In an example embodiment, where circuitry includes a combination of hardware and software, an implementer may write source code embodying logic that is subsequently compiled into machine readable code that can be executed by hardware. Since one skilled in the art can appreciate that the state of the art has evolved to a point where there is little difference between hardware implemented functions or software implemented functions, the selection of hardware versus software to effectuate herein described functions is merely a design choice. Put another way, since one of skill in the art can appreciate that a software process can be transformed into an equivalent hardware structure, and a hardware structure can itself be transformed into an equivalent software process, the selection of a hardware implementation versus a software implementation is left to an implementer.
Although the subject matter has been described in language specific to structural features and/or acts, it is to be understood that the subject matter defined in the appended claims is not necessarily limited to the specific features or acts described above. Rather, the specific features and acts described above are disclosed as examples of implementing the claims and other equivalent features and acts are intended to be within the scope of the claims.

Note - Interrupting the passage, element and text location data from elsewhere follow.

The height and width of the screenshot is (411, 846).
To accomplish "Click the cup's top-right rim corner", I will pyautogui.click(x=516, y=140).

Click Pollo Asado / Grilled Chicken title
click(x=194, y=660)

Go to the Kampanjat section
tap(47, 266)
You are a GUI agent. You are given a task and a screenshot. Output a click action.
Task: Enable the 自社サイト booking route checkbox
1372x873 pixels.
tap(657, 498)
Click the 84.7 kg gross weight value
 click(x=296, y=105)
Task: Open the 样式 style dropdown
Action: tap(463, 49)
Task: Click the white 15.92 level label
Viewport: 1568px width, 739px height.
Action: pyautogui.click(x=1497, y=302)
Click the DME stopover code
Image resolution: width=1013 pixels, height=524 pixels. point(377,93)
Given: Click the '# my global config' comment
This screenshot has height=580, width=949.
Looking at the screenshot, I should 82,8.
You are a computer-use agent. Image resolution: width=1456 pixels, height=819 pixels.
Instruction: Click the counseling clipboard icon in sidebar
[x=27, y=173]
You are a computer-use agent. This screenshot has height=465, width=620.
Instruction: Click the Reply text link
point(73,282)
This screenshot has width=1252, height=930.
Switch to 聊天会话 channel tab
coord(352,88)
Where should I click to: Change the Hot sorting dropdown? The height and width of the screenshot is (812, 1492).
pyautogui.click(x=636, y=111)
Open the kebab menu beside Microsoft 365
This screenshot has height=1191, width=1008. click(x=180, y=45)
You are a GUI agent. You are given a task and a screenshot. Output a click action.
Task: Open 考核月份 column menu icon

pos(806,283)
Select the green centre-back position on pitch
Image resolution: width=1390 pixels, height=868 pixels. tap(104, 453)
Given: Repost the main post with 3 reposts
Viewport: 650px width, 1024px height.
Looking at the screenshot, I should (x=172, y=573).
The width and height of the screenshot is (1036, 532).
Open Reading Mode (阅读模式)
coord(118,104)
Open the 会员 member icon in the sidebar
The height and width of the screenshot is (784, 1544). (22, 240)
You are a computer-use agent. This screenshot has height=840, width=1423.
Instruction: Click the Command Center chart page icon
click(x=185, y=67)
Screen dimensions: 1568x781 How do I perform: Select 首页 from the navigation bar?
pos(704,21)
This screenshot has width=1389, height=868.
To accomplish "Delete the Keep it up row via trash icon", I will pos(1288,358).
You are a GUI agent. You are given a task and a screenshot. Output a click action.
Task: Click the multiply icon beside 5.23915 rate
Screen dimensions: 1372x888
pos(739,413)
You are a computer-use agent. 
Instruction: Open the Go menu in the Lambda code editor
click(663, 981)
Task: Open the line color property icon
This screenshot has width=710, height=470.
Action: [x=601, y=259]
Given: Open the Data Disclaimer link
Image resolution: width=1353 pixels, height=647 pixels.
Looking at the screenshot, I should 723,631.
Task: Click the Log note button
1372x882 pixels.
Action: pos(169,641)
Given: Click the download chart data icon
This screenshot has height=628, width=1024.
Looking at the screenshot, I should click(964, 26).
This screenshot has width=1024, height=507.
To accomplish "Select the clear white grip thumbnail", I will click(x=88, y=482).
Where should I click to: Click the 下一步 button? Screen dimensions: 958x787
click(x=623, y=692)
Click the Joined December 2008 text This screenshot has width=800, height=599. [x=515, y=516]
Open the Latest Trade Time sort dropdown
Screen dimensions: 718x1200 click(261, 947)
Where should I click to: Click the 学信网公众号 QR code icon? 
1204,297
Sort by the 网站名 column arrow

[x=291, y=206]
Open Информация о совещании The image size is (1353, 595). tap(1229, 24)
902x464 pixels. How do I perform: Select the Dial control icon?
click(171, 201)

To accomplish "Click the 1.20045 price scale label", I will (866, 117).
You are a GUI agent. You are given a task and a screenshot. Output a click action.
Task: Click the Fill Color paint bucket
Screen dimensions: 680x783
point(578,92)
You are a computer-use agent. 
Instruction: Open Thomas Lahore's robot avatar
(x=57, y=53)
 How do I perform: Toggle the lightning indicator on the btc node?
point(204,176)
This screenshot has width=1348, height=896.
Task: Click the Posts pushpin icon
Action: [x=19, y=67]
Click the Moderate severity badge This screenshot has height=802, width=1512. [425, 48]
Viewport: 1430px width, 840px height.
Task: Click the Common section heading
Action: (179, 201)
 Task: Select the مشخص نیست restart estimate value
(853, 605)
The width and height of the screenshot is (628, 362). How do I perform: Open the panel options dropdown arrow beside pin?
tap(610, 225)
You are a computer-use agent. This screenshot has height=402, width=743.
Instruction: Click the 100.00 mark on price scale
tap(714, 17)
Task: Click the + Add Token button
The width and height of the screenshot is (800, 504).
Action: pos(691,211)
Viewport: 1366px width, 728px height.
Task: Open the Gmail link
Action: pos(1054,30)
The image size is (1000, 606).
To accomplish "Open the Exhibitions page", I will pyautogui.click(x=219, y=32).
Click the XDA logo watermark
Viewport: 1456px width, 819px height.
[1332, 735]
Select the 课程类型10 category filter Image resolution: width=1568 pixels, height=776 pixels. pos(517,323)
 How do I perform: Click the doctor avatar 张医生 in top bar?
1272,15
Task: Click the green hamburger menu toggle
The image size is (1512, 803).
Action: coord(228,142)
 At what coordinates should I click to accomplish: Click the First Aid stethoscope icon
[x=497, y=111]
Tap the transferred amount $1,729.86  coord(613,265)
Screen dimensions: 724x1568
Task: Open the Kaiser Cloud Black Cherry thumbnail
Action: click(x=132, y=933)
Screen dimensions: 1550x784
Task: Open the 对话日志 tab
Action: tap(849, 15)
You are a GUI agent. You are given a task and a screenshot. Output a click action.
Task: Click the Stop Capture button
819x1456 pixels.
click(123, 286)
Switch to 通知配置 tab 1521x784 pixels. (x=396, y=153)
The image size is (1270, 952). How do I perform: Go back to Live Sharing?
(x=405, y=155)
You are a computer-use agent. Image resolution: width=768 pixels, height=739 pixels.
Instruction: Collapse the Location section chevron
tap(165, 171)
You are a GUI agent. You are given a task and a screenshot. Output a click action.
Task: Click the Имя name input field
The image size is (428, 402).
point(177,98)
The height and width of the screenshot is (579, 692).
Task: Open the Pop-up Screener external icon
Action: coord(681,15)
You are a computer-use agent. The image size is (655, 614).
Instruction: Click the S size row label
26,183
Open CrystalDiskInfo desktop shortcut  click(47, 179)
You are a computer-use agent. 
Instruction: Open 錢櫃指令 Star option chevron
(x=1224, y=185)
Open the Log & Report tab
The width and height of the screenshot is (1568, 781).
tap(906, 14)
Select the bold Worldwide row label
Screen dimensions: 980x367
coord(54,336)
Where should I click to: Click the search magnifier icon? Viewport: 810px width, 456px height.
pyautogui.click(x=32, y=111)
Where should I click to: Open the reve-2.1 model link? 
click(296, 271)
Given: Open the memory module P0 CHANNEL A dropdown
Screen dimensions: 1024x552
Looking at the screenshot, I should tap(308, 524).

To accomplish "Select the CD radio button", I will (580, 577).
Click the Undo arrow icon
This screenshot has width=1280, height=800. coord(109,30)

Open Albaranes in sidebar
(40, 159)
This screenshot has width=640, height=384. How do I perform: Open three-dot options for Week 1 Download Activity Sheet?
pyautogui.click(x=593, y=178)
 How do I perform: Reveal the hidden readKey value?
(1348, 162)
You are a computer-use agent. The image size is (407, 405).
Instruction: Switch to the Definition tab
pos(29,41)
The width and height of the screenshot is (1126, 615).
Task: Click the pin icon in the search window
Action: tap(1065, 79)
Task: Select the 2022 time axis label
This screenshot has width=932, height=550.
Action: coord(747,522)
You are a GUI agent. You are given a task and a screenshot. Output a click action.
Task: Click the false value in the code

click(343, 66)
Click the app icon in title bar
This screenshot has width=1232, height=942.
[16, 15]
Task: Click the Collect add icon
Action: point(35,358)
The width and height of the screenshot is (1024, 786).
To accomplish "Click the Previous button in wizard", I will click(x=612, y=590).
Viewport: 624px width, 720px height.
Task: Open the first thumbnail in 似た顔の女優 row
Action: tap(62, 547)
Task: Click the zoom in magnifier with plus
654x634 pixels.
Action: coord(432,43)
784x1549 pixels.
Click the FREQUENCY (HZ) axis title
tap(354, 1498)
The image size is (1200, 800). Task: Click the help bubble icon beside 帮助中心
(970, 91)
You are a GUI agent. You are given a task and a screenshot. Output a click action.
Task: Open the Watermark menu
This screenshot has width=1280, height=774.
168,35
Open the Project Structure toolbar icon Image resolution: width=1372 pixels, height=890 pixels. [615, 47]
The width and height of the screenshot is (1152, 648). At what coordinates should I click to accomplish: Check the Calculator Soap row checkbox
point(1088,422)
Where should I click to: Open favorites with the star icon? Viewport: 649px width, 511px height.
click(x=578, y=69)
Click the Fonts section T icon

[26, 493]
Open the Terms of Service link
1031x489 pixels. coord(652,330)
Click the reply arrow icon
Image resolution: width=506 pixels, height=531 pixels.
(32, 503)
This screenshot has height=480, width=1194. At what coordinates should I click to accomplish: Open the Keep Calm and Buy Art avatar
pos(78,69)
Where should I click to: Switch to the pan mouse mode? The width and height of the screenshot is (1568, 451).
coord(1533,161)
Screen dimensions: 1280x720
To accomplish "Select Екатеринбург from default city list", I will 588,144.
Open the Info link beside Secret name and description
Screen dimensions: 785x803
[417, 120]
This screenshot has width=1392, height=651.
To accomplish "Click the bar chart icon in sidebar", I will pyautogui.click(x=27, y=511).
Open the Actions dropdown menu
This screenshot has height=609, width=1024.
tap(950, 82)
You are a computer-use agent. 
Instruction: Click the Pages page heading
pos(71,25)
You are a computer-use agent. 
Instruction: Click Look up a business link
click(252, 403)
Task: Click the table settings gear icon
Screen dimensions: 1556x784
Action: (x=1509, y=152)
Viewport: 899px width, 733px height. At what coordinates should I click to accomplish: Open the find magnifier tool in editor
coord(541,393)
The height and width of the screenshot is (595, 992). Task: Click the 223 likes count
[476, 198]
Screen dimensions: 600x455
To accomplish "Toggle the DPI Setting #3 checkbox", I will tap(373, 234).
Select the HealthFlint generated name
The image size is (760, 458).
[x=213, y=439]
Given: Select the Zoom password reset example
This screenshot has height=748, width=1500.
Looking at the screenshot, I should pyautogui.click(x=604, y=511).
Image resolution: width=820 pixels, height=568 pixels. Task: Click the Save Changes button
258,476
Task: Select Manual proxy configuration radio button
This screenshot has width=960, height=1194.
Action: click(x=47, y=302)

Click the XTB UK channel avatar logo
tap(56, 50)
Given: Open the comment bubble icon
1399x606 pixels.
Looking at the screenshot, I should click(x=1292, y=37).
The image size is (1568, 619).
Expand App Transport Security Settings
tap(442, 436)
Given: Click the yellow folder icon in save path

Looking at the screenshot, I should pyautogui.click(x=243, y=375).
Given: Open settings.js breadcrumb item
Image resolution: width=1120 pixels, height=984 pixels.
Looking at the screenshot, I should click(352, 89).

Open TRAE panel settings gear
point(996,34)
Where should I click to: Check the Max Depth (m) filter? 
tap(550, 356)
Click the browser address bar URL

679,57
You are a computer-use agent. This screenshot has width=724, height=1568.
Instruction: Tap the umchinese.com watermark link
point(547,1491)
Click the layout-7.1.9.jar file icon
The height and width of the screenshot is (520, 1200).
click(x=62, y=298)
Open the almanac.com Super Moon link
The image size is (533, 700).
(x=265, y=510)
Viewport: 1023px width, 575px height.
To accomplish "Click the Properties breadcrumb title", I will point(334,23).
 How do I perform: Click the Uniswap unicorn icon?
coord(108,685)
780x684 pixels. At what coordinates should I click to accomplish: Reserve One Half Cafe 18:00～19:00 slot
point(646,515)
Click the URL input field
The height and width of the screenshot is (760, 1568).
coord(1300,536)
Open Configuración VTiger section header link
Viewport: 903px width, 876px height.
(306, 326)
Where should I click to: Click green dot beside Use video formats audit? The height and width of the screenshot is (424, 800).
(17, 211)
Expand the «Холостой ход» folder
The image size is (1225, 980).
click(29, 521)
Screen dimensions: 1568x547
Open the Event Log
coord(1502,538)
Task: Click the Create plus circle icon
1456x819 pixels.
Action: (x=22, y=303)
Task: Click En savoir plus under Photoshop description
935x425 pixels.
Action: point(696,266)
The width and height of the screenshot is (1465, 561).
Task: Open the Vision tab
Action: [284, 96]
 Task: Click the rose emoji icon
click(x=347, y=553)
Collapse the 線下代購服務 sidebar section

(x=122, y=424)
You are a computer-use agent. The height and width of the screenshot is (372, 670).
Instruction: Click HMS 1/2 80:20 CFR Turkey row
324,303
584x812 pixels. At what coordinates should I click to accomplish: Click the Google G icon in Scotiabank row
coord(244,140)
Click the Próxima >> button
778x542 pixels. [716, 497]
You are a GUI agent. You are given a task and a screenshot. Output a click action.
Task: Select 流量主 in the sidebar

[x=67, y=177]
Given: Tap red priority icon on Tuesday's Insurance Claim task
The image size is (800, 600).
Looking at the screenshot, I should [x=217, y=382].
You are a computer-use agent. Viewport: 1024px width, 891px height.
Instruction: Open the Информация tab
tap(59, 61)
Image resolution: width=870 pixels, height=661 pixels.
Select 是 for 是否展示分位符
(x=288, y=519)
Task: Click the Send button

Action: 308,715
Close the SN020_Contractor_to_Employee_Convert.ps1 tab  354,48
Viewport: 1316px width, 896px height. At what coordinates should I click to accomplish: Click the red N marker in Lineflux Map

The previous description of the aspects is provided to enable a person skilled in the art to make or use the aspects. Various modifications to these aspects will be readily apparent to those skilled in the art, and the generic principles defined herein may be applied to other aspects without departing from the scope of the disclosure. Thus, the present disclosure is not intended to be limited to the aspects shown herein but is to be accorded the widest scope possible consistent with the principles and novel features as defined by the following claims.